**Required work**. Translate this sentence from the passage on establishing switchgrass into Spanish: "I already have 100 pounds of seed - will it be ok to sit for the rest of the year until next winter?"

**Passage**.
↓↓↓

Anybody have experience with Outrider herbicide, I did everything by the book and I have a pile of Johnsgrass that stirred up. Outrider says it is effective on johnsongrass and no effects on Switchgrass, It salty at $500.00 for 20 OZ to spray 15 acres. I hate to have to start over next year. I sprayed 5oz plateau in June to Kill the johnsongrass got my fingers crossed but I know I will need a follow up wanted to find a safe product to not set me back any farther than I have already done. Trying to salvage this planting
 
impressive. My field looks nothing like this....

So you frost seeded in March - I assume it was a field that you prepped in the fall, so it was clear sod? Can you give a timeline of what you did to prep the field and then how you maintained it over the past 18 months? I am still working on a new 10 acre field and I want to get this right.

My second year field was prepped and planted last spring/early summer, but I was advised by a different group (before I found this site) to mix in indian grass and big bluestem. I believe that field mostly has weeds in it right now, but to be honest, I cannot figure out how to tell what is the good stuff versus what is all weeds.

I prepped a different field last fall and frost seeded this march. Weeds came up, but I am just cutting it at 10 inches to help control. Not expecting to see much this year - but would love for it to look like your field next year!

The big field is getting worked on now. I was trying to get it planted this year, but my son was born 10 days ago, came a little early and now my time is about gone to try to get this done. I have to figure out how to maintain and keep weeds down so it is ready for frost seeding. A timeline would be very helpful to help walk me through the steps of spraying, planting, spraying with other stuff, etc.

I started talking to a couple of local farmers to ask if I could just pay them to plant and maintain this for me - to do it right - but noone around southeast WI seems to know what switchgrass even is....

I already have 100 pounds of seed - will it be ok to sit for the rest of the year until next winter?
 
Outrider herbicide

I don't but I would trust the label and go ahead and get the JG under control.

I cannot figure out how to tell what is the good stuff versus what is all weeds.

It is a nearly impossible feat which is why I encourage everyone to not get upset and frustrated because they can't find any native grass this time of year....as noted check later this fall. If weeds are a problem, keep clipped at 8-12" high but be aware that means you won't see switchgrass like in the posted pic this fall either.

Establishing NWSG is a painfully slow process that requires a great deal of patience the first year...control weeds by mowing or with herbicides and with few exceptions, eventually you'll notice the native grasses...usually in September....;)
 
Good reminders for sure and was curious about a couple factors.

How resilient is switch bb etc to drought compared to say beans or clover when getting established?

Also curious Paul as to what % you think fails in NWSG plantings or with time moat all OK?

Thanks!
 
Can you give a timeline of what you did to prep the field and then how you maintained it over the past 18 months?

↑↑↑

**Click-target data**.
↓↓↓

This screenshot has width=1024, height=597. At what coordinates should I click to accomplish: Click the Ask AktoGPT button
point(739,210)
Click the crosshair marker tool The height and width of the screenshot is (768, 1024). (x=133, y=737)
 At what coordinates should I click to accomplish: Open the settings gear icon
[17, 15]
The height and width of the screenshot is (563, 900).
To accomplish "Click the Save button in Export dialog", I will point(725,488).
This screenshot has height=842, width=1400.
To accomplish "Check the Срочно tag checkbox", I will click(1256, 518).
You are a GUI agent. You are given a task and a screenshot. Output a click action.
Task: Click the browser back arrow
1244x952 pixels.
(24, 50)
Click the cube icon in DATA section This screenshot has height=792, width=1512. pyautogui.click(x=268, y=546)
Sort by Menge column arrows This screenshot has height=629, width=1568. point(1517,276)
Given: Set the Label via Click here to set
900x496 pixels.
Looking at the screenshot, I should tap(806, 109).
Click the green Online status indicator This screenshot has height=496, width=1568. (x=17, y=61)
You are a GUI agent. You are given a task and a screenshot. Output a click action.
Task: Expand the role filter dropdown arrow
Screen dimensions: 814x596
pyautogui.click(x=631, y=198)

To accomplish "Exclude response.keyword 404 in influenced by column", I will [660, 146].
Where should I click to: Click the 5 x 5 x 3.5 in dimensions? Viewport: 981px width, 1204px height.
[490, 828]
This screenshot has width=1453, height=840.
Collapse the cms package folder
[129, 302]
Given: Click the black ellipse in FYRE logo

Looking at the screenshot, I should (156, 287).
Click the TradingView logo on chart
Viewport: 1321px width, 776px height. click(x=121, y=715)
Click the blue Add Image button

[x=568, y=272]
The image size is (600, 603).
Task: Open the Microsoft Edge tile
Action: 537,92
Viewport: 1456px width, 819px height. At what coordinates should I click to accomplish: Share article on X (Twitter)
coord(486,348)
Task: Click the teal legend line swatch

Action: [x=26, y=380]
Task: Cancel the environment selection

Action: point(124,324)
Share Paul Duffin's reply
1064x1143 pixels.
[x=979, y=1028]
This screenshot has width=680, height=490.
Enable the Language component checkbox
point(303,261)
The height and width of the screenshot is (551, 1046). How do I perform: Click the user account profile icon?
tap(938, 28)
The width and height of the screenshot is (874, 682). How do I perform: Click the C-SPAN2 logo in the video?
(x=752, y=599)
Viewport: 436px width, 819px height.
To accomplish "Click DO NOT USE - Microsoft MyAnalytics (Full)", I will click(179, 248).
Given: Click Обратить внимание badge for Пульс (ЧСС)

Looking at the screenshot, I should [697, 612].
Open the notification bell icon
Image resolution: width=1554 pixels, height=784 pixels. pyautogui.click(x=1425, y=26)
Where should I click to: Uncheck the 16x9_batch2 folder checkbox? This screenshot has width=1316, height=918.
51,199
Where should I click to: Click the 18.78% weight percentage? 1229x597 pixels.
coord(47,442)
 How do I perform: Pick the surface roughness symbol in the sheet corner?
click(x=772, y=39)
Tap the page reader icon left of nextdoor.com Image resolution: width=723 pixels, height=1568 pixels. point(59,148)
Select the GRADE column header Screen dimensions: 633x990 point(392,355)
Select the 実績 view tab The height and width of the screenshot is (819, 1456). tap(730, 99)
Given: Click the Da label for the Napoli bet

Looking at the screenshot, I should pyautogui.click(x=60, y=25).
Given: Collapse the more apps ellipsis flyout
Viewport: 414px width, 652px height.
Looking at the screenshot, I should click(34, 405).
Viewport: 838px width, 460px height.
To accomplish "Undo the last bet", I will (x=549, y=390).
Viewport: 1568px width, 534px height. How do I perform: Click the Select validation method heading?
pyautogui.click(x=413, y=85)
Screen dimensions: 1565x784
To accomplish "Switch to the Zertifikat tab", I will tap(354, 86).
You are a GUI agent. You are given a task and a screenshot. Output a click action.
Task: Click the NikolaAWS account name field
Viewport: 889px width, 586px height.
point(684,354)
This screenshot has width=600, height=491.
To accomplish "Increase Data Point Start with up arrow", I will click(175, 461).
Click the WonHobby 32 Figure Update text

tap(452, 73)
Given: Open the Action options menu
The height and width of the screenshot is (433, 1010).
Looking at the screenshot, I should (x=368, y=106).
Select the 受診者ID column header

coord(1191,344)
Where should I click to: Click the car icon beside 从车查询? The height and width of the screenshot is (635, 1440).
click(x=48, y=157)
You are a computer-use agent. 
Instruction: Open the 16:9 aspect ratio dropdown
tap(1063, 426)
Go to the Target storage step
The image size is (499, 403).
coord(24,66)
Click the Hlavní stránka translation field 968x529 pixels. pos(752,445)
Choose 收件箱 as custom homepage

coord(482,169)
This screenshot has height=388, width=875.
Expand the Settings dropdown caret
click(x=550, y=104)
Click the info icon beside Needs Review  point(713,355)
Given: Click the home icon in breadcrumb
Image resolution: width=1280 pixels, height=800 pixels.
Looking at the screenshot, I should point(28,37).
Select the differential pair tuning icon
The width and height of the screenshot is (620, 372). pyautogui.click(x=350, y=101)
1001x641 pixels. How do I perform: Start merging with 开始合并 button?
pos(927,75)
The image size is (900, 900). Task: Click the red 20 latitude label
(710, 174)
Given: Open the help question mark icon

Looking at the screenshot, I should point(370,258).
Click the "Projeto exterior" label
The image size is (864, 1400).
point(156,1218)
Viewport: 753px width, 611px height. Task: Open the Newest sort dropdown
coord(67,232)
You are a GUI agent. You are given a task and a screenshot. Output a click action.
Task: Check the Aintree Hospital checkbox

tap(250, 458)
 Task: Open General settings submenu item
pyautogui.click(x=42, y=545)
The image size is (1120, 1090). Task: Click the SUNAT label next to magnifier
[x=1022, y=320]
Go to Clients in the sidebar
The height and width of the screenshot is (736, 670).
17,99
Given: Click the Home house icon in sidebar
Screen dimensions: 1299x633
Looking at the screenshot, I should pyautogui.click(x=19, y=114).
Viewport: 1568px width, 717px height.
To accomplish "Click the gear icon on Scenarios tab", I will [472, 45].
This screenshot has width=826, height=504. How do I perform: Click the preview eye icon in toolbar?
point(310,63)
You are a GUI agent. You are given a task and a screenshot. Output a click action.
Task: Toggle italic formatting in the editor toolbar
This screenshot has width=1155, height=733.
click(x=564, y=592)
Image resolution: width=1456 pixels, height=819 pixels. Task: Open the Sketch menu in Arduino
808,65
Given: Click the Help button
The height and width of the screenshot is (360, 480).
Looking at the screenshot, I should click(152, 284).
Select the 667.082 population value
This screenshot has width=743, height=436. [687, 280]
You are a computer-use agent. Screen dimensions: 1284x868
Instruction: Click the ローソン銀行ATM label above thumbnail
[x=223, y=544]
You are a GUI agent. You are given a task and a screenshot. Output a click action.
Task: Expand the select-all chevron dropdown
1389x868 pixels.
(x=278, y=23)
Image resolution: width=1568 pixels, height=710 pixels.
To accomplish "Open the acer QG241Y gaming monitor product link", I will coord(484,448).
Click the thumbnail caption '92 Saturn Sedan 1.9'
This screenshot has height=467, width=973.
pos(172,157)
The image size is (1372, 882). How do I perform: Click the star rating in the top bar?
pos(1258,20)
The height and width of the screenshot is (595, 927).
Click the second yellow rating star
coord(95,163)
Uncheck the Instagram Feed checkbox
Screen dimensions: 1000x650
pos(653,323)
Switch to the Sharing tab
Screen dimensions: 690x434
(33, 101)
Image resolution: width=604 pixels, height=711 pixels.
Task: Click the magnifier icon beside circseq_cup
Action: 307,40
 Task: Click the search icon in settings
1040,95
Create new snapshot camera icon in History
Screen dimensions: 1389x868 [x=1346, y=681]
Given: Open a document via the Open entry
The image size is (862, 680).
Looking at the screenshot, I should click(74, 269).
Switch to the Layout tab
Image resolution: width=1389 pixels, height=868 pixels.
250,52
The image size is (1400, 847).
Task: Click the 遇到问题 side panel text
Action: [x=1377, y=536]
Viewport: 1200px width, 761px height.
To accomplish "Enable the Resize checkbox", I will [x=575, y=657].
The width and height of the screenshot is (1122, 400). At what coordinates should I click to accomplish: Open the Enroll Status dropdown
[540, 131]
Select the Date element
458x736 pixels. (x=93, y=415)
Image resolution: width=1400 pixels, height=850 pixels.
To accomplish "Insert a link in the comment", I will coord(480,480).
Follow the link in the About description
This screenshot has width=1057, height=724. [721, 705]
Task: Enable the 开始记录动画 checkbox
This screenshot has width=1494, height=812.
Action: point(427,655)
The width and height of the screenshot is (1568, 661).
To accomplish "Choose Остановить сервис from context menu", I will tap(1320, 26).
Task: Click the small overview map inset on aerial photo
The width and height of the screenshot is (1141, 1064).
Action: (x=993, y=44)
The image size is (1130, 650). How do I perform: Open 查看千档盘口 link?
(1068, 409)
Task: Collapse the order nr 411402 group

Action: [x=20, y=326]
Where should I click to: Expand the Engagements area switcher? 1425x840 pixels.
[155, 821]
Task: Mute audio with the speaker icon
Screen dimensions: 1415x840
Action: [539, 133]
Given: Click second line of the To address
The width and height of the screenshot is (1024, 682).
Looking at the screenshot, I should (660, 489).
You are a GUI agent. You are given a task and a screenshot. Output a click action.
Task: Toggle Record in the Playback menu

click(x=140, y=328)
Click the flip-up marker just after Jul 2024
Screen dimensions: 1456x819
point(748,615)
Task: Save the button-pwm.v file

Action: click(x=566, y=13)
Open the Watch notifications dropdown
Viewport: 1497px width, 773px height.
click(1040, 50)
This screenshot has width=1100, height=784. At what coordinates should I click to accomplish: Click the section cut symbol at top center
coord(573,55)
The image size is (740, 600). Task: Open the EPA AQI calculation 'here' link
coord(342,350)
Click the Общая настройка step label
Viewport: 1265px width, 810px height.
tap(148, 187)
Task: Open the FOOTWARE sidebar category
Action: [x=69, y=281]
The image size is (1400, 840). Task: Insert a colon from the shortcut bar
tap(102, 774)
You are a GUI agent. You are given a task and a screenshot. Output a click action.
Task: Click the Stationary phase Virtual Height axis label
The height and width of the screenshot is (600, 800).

↑↑↑

**Solution for this exercise**. Ya tengo 100 libras de semilla: ¿estará bien que se quede guardada el resto del año hasta el próximo invierno?